* _PASSAGE GIVEN_
* begin *

The powerful concept of normality allows White people to assume that all others are abnormal or diverse and that their diversity from the norm is pathology. Oftentimes a cure is sought through the education system. As Levine-Rasky, (2000) explained,

traditional solutions to inequitable educational outcomes for racialized groups of students have been directed to the putative problems of these racialized others (“them”) and to the challenges in implementing culturally sensitive pedagogy (the space between “us” and “them”) rather than to the workings of the dominant culture itself. (p. 272)

This division between us (White, middle class, legacy educated, dominantly cultured) and them (anything not in that list). Levine-Rasky (2000) continued,

There is a willingness, for example, to increase the skills of marginalized groups through programmes catering to “their needs,” such as special education, remedial reading, and segregated behavioural classes. There is a concomitant failure, however, to penetrate the source of marginalization for these identified groups, and thus little commitment to provide these students with the same possibilities as those available to dominant groups. Indeed, the need for special programmes and the student failure observed in them continues to be explained by problems residing with the students and their families. (p. 272)

One example is the enforcement of standard English in classrooms. Whiteness allows teachers who enforce rules about what is acceptable speech in the classroom to think they are caring and equipping the next generation to cope in a world where the values and language of whiteness are the norm. These teachers are able to view themselves as empowering their students by acculturating them more deeply in the culture of whiteness. Frustratingly, many acts of White supremacy are so wrapped up in how White teachers show caring that it is often difficult for White people to even see themselves as having this mental framework (Gaztambide-Fernández, 2012; Gray, 2019).

* end *

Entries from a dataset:

* begin *

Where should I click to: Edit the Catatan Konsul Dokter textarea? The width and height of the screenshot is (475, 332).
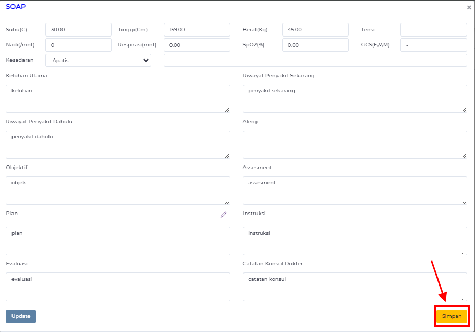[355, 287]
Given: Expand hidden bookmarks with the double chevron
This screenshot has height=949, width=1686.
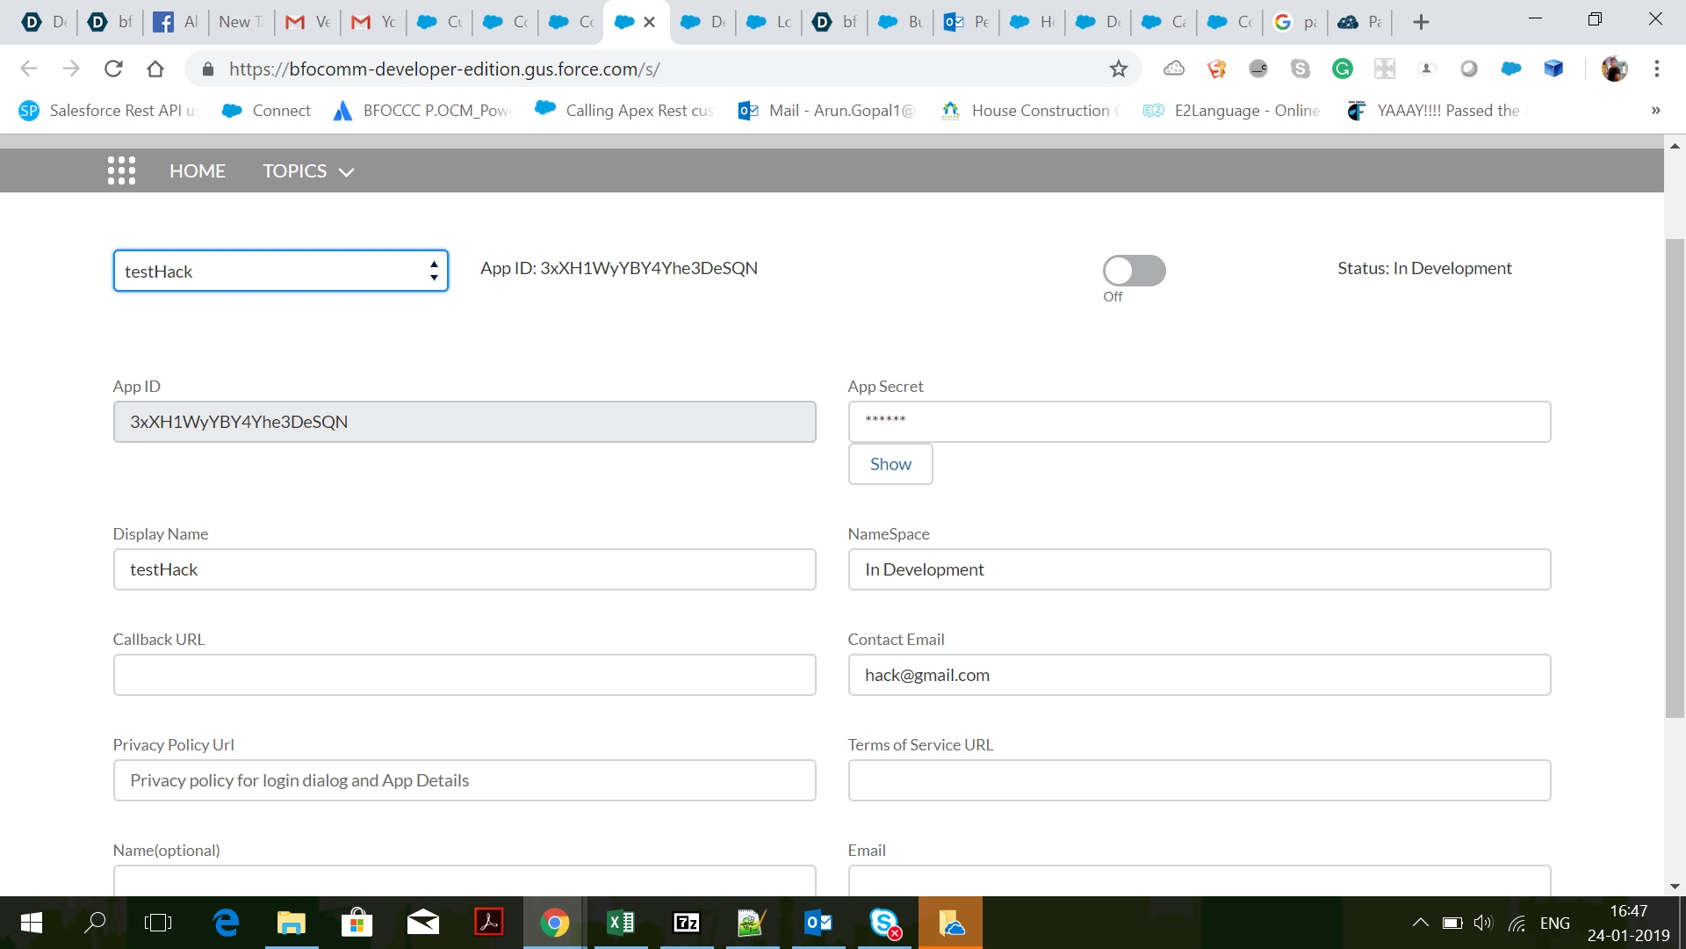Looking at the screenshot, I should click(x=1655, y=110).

* end *

* _SHORT PROBLEM 1_
Can you repeat the entries, starting at the line that contains "Given: Expand hidden" and ending at the last line of the entries, with both ends included and the pictures left out?
* _SHORT PROBLEM 2_
How would you carry on the passage about whiteness and normality in schooling, picking up after its final sentence?
The passage on whiteness in education has no connection to the entries.

* _ANSWER 1_
Given: Expand hidden bookmarks with the double chevron
This screenshot has height=949, width=1686.
Looking at the screenshot, I should click(x=1655, y=110).

* _ANSWER 2_
The debate over African American Vernacular English (AAVE) rages among teachers and scholars of different backgrounds (Gay, 2010; Seltzer, 2019). Godley et al. (2006) found that teacher attitudes about and against AAVE result in deficit thinking and stigmatization, which lead to lower expectations of students who use AAVE. However, AAVE is not a deficit. It is a fund of knowledge and a community asset. It allows communication within the group, and White teachers of African American students would be well served by being versed in it.

Teachers in solidarity with students around the issues of communication and language understand that strategizing with students, enabling them to code-switch between AAVE and the dominant register in class is necessary for long-term success (Delpit, 1988/2006). To insist on a White culturally specific register as the only way to speak in a classroom alienates teachers from students, inhibiting the creation of solidarity (Souto-Manning, 2013).